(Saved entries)
╔══

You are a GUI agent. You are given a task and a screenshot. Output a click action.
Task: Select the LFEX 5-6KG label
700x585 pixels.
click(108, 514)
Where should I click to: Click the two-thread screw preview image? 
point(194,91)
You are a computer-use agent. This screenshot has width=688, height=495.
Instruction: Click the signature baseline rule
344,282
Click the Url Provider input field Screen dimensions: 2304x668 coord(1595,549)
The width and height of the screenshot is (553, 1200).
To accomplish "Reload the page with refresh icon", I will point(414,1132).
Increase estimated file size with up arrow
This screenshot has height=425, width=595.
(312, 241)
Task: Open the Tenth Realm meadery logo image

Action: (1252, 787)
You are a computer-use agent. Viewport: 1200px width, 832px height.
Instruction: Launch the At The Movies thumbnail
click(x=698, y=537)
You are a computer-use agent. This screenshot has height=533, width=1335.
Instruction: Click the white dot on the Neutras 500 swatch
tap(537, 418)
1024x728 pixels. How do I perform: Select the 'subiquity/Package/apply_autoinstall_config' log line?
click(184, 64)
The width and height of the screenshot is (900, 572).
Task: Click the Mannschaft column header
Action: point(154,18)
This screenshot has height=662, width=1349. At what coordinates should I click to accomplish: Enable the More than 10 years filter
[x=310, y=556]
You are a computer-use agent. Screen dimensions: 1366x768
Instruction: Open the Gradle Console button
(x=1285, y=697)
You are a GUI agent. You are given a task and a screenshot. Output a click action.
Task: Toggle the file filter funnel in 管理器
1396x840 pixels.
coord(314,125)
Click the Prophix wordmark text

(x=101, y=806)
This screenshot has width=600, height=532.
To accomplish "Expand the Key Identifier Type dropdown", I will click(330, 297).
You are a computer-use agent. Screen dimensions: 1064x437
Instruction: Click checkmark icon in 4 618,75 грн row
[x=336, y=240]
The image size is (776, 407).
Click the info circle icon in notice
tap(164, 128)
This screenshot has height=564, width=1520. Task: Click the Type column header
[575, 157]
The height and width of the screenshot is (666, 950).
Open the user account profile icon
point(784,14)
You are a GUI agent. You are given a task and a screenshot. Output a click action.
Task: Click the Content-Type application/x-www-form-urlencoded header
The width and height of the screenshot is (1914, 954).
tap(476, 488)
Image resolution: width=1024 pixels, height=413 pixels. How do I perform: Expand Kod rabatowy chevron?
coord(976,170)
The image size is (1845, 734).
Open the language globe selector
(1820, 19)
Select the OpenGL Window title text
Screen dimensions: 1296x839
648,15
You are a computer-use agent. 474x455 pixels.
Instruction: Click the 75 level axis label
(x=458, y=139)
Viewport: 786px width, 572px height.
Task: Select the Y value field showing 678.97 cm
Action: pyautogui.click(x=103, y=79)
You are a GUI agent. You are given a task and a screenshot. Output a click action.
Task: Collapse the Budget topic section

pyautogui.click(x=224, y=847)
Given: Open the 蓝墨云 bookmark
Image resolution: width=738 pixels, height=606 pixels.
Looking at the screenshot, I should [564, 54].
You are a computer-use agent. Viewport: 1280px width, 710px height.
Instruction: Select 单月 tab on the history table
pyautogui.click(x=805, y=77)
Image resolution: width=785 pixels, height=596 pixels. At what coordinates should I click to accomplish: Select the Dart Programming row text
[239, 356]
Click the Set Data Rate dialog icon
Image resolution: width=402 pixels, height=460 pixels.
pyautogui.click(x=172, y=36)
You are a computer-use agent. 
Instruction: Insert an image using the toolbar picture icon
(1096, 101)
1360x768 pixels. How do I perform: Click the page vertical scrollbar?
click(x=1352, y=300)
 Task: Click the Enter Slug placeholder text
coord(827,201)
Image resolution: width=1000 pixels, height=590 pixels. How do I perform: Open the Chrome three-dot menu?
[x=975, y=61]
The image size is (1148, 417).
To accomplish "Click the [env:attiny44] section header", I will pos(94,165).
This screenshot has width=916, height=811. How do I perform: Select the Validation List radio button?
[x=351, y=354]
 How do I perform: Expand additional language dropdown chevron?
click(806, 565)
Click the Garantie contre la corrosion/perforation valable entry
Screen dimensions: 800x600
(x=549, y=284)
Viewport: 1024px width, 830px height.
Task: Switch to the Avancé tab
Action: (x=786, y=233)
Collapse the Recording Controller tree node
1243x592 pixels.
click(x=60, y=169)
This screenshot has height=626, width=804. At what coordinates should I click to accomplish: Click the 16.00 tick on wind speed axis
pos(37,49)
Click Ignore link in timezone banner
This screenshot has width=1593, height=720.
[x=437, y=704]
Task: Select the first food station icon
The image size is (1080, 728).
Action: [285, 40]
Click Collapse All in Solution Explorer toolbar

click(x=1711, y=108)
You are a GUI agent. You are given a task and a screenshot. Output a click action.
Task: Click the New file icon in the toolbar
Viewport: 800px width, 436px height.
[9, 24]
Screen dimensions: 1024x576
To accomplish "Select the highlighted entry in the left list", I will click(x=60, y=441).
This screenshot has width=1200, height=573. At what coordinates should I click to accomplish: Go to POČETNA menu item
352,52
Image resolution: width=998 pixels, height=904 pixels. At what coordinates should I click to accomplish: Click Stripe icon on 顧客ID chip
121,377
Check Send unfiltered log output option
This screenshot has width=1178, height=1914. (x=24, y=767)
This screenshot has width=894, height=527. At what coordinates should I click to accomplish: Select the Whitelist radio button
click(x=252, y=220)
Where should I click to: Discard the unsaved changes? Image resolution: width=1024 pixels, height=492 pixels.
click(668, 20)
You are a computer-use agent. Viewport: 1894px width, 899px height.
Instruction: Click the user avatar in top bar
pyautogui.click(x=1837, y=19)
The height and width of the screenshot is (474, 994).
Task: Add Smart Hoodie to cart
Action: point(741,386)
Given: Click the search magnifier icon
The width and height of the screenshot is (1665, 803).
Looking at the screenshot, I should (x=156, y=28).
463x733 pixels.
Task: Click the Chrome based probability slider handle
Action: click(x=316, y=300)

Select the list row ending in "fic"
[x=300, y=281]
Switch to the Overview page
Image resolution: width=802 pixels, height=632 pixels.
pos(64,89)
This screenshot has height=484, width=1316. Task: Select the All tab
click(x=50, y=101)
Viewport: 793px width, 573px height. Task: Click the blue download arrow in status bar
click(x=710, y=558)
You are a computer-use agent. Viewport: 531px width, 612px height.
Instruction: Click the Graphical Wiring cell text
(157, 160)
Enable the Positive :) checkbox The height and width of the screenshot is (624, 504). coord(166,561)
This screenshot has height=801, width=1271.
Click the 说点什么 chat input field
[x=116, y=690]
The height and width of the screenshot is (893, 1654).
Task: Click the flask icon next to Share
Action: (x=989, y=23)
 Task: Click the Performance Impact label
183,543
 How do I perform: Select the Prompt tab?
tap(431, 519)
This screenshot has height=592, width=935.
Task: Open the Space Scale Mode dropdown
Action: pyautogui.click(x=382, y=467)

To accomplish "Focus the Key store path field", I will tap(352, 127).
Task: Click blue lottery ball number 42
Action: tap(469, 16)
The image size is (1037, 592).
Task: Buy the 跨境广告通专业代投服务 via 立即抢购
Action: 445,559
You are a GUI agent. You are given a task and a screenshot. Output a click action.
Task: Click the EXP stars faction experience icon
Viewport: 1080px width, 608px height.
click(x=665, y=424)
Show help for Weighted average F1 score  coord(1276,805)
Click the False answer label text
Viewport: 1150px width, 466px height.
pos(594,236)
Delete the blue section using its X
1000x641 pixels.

╚══

Aim of the task:
Look through the entries above and quote exactly the lines from the line with "You are a computer-use agent. Screen dimensions: 1366x768" to the line with "You are a computer-use agent. 474x455 pixels.", counting both of those lines.

Expected output:
You are a computer-use agent. Screen dimensions: 1366x768
Instruction: Open the Gradle Console button
(x=1285, y=697)
You are a GUI agent. You are given a task and a screenshot. Output a click action.
Task: Toggle the file filter funnel in 管理器
1396x840 pixels.
coord(314,125)
Click the Prophix wordmark text

(x=101, y=806)
This screenshot has width=600, height=532.
To accomplish "Expand the Key Identifier Type dropdown", I will click(330, 297).
You are a computer-use agent. Screen dimensions: 1064x437
Instruction: Click checkmark icon in 4 618,75 грн row
[x=336, y=240]
The image size is (776, 407).
Click the info circle icon in notice
tap(164, 128)
This screenshot has height=564, width=1520. Task: Click the Type column header
[575, 157]
The height and width of the screenshot is (666, 950).
Open the user account profile icon
point(784,14)
You are a GUI agent. You are given a task and a screenshot. Output a click action.
Task: Click the Content-Type application/x-www-form-urlencoded header
The width and height of the screenshot is (1914, 954).
tap(476, 488)
Image resolution: width=1024 pixels, height=413 pixels. How do I perform: Expand Kod rabatowy chevron?
coord(976,170)
The image size is (1845, 734).
Open the language globe selector
(1820, 19)
Select the OpenGL Window title text
Screen dimensions: 1296x839
648,15
You are a computer-use agent. 474x455 pixels.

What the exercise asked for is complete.